Pre-print of new work released; sound scene city classification | audio geotagging
We are happy to release a pre-print of our latest work, conducted in partnership with our friends at Technical University of Tampere, Finland online today.
Abstract: The majority of sound scene analysis work focuses on one of two clearly defined tasks: acoustic scene classification or sound event detection. Whilst this separation of tasks is useful for problem definition, they inherently ignore some subtleties of the real-world, in particular how humans vary in how they describe a scene. Some will describe the weather and features within it, others will use a holistic descriptor like `park’, and others still will use unique identifiers such as cities or names.
In this paper, we undertake the task of automatic city classification to ask whether we can recognize a city from a set of sound scenes? In this problem each city has recordings from multiple scenes.

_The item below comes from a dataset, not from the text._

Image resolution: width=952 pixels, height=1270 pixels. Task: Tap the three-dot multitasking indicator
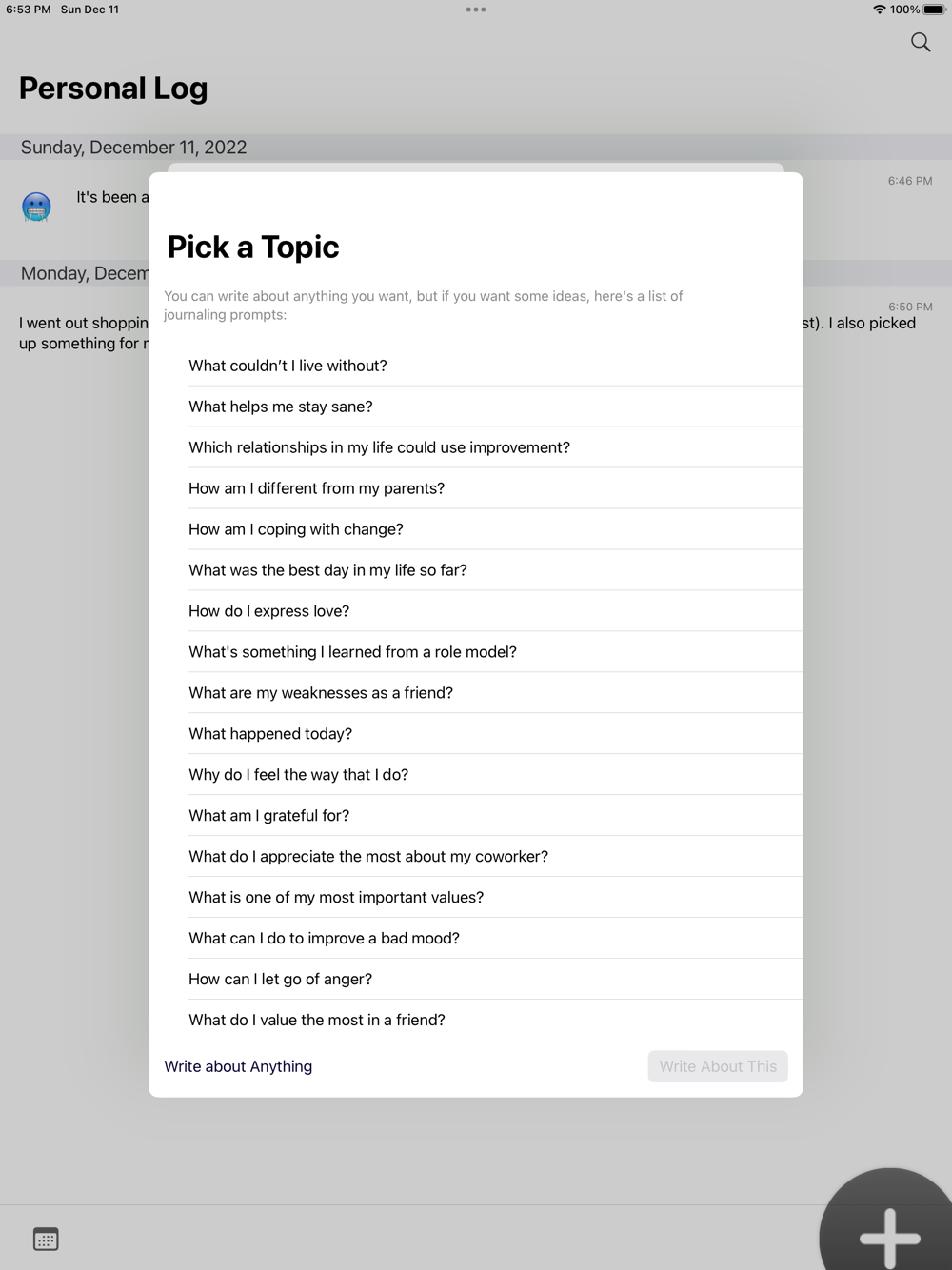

We test a series of methods for this novel task and show that a simple convolutional neural network (CNN) can achieve accuracy of 50\%. This is less than the acoustic scene classification task baseline in the DCASE 2018 ASC challenge on the same data. A simple adaptation to the class labels of pairing city labels with grouped scenes, accuracy increases to 52\%, closer to the simpler scene classification task. Finally we also formulate the problem in a multi-task learning framework and achieve an accuracy of 56\%, outperforming the aforementioned approaches.